Integrated Compliance, through the System Integrity Program, ensures Senior Responsible Officers:

  • identify vulnerabilities in the system
  • have appropriate external fraud risk tolerances, treatments and controls in place for their programs.

For more information, see external fraud risks that relate to TPB and ACNC.

Fraud and corruption control framework

The ATO fraud and corruption control framework is consistent with commonwealth legislative requirements. It consists of governance, risk management and policy. The ATO implements the fraud and corruption control framework using the prevention, detection and response model.

  • Prevention – the first line of defence, includes proactive strategies designed to help reduce the risk of fraud and corruption occurring.
  • Detection – measures designed to uncover incidences of fraud and corruption when they occur.
  • Response – measures including assessment, investigation, analysis, referral, prosecution and recovery.

Fraud and corruption prevention

Prevention strategies are the first line of defence. They include proactive measures designed to help reduce the risk of fraud and corruption.

Preventing fraud upfront minimises the need for the ATO to detect and respond to fraud. The ATO has a suite of tailored prevention strategies that aim to strengthen the integrity culture in the ATO.

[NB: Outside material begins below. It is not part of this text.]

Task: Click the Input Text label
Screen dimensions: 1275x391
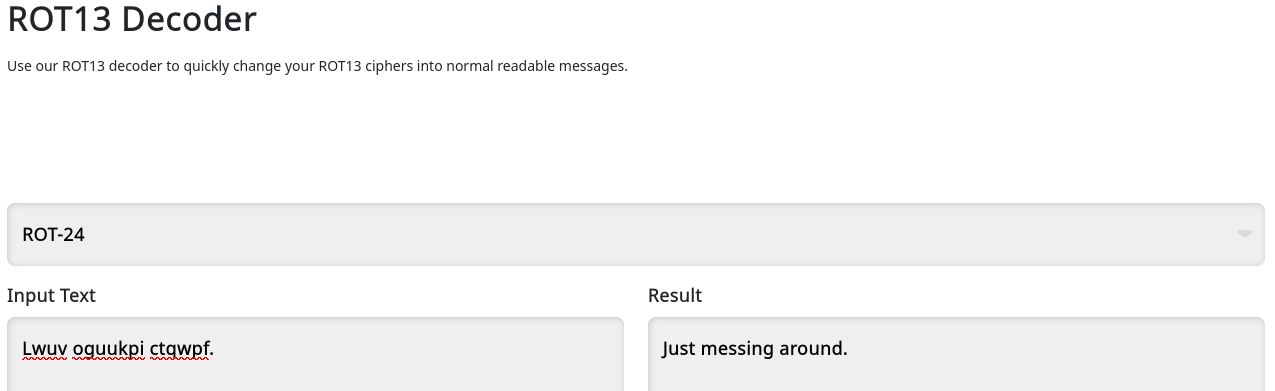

Key elements of the ATO’s fraud and corruption prevention activity include:

  • development and implementation of The Plan
  • engagement and education strategies to build strong awareness of what fraud is and what to do about it (referred to in our Chief Executive Instructions (CEIs), policies and procedures)
  • regular integrity reporting to increase ownership and visibility of risk
  • robust recruitment and vetting processes such as defined onboarding and screening procedures
  • a program of regular risk assessments and reviews for both internal and external fraud and corruption
  • risk evaluation and differentiated treatment strategies that are shaped by the changing risk environment
  • detecting and treating vulnerabilities in business processes that pose potential fraud or serious evasion threats to the tax, super and registry systems
  • mandatory online training for ATO staff and targeted face-to-face awareness sessions
  • an online System Integrity Centre of Excellence to help staff consider system integrity and fraud impacts
  • a suite of targeted internal communications products which includes the consequences of fraud, supported by self-help material
  • an external communications program that outlines the consequences of committing external fraud, including an external intranet site dedicated to ‘the-fight-against-tax-crime’.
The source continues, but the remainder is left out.